→ **Task prompt**: The entries below must be restated word for word.

BEGIN Data

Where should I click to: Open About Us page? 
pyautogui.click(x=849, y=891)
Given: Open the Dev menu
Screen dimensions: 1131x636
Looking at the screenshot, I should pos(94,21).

END Data

→ **Solution**:
Where should I click to: Open About Us page? 
pyautogui.click(x=849, y=891)
Given: Open the Dev menu
Screen dimensions: 1131x636
Looking at the screenshot, I should pos(94,21).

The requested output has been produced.